If you’re unfamiliar with respirator standards, I recommend reading this article. In short, P2 is Australia and New Zealand’s roughly equivalent standard to FFP2, N95, and KN95. As a New Zealander myself, I was very excited to discover ActiveMask as this device meets our local standards in Oceania.
That isn’t to say that this mask is exclusive to these markets – quite the contrary! A P2 respirator is a high-filtration device that is usable in a range of circumstances and locations. With that being said, meeting the local certifications is a big way to gain trust in local markets. As such, I was excited to get my hands on and try ActiveMask for myself.
ActiveMask is a respirator largely targeted at frontline workers, medical personnel, and customer service workers – anyone often exposed to high-risk situations. It is worth noting, though, that the use of ActiveMask is not limited to these individuals. As a standard ‘consumer’ user, I’ve worn this respirator for the past couple of weeks, and it’s performed very well. However, I’ll dive into that soon!
Whether you are looking for an occupational-use respirator or simply a device that offers a high level of protection for day-to-day activities, ActiveMask might be worth checking out. In this review, I’ll share the science behind ActiveMask and how it has performed over the past few weeks that I’ve tested it. While I will do my best to discuss everything pertinent, if you have further questions after reading this review, please feel free to leave a comment down below. I’ll do my best to answer whatever questions arise!
Before diving into the review, there are a few disclaimers that need to be mentioned:
- P2 respirators are designed with occupational use in mind. This means they are designed to be fit-tested using qualitative or quantitative methods. For consumers without access to fit-testing equipment or training, perform a pressure check to ensure the best fit.

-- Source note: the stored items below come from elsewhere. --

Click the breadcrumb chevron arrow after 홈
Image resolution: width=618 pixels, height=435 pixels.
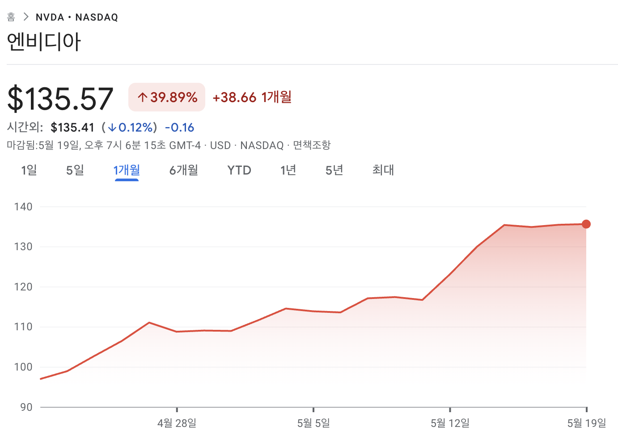[x=25, y=17]
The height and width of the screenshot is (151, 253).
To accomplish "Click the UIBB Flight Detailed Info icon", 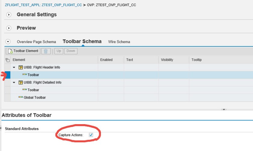I will [20, 83].
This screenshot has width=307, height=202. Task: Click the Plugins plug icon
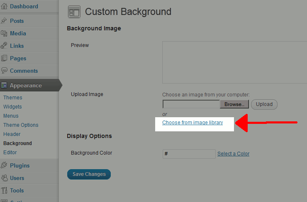(4, 165)
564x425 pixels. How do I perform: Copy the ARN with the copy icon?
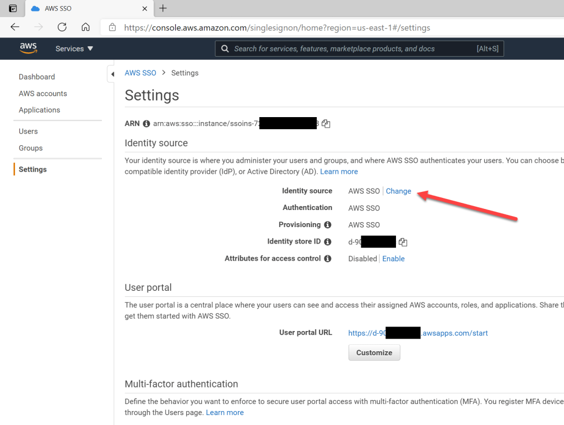click(326, 124)
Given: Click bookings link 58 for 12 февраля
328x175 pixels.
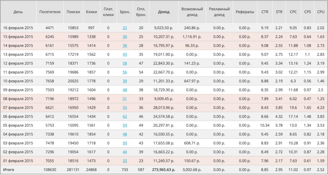Looking at the screenshot, I should [x=125, y=63].
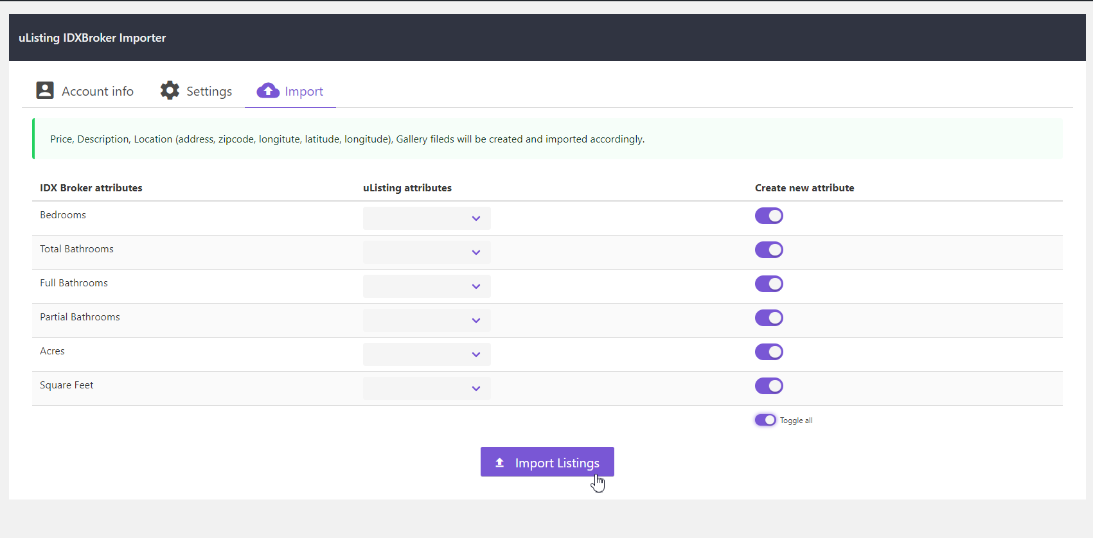Image resolution: width=1093 pixels, height=538 pixels.
Task: Switch off the Partial Bathrooms attribute toggle
Action: coord(769,318)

- For a mask or respirator to provide the best protection, it must be fitted correctly.
- ActiveMask features an exhalation valve with the option to add a carbon filter (included). If source control or two-way filtration are needed, ensure that the additional carbon filter is in place.
- This review is based entirely on my own experiences. My experiences may differ vastly from your own.
This post contains affiliate links. For more information, please refer to my affiliate disclaimer. I was sent a product for review, but the article is not sponsored. All opinions expressed in this post are my honest thoughts. I only recommend products that I genuinely believe in.
Information on this blog is for informational purposes only. Readers are encouraged to confirm the information herein with other sources. Furthermore, this information is not intended to replace medical advice from professionals. This website assumes no responsibility for the accuracy of the information, and information is subject to change without notice. Devices mentioned on this website are not medical devices and do not guarantee protection.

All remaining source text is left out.